In pandemic times, competing and non-competing companies may be invited to come on board and have access to the ‘Discovery Market’ with the sole objective of minimizing layoffs and job losses, and harvesting the right talent. In this marketplace, employees who are likely to be displaced from their present company will be provided access to the job opportunities made available or displayed by the participating companies.
The viability of this ‘Discovery Market’ depends on transparency around the roles that are available, and the skills required to fill them. It also depends on timely updates to the job board displaying opportunities, possibly on a weekly basis. Further, on this platform, both employees and managers should be allowed to rank their choices of roles, and they must do so accurately. AI can then pair them using an algorithm to arrive at a good match between employees to roles based upon their choices, and of course those of their managers.
This platform will also be armed with a bias-free ‘Robo-Advisor’ which would be available for both, employees and managers, to consult the bias-free ''Robo-Advisor'' to validate the role match results generated by the system.
‘Discovery Market’ 2: where access is exclusively for internal talent search and deployment (not open to competing or non-competing companies) and both managers and employees can use this platform for talent search and deployment.
This version of the ''Discovery Market'' will encourage employees to enthusiastically network with managers across the business, in order to understand emerging opportunities and the requirement of new skills.
For this ‘’Discovery Market’’ to remain relevant, new opportunities or openings would have to be placed every quarter.
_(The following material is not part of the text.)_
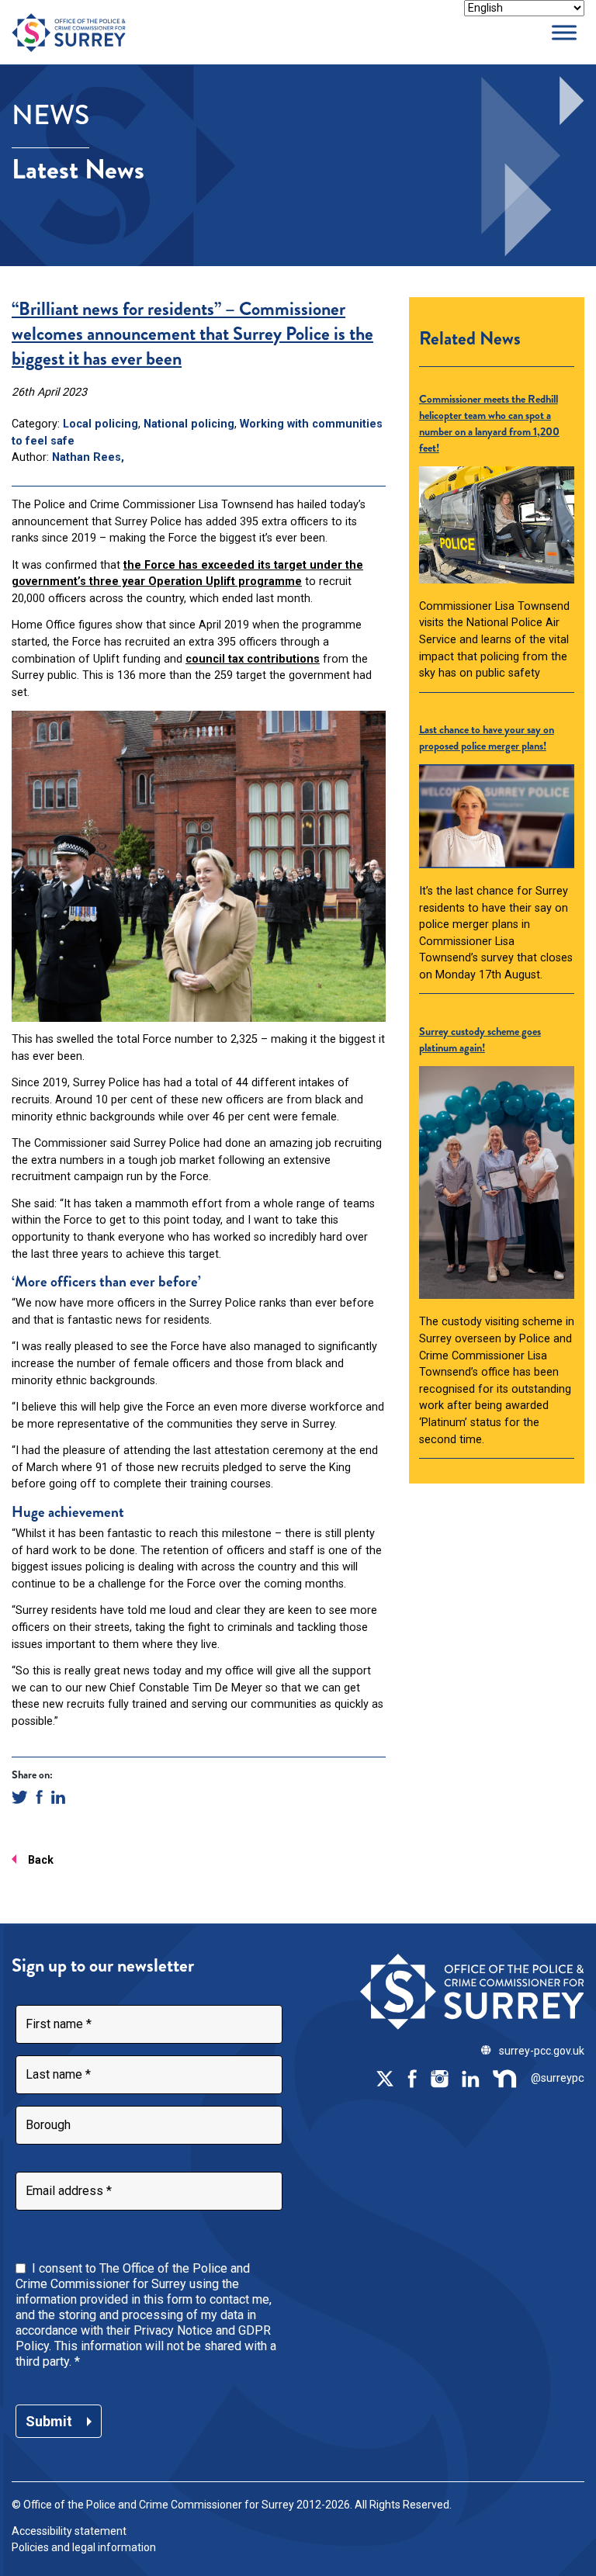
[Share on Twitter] (20, 1796)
Otherwise, it will be quite similar to the first version. The success of both types of ‘’Discovery Market’’ relies on firstly, stakeholders’ trust in the system. Employees should be able to feel that they have adequate control over their deployment or finding relevant roles. They should also feel that they are able to get one of their top 3-4 choices whenever they move internally.
Furthermore, for either type of ‘’Discovery Market’’ to succeed, managers should ideally be less possessive over their teams. The company should also actively encourage and promote a culture where employees move around functions or teams to gain hands-on experience in new environments, handling some fresh challenges as part of constant renewal.
A major cultural shift
The main advantage of a ‘’Discovery Market’’ system is increased ease of moving employees through competing and non-competing companies by reducing ‘frictions’, namely, Cost, Time, and Geography. AI can be successfully used to power the ‘Discovery Market’ to facilitate uncovering the talent available within and outside the company, but this level of collaboration among competing and non-competing companies will require a major cultural shift.
With this application, AI can be used to connect people and create a win-win situation for companies, employees and their managers, and collectively for the society at large.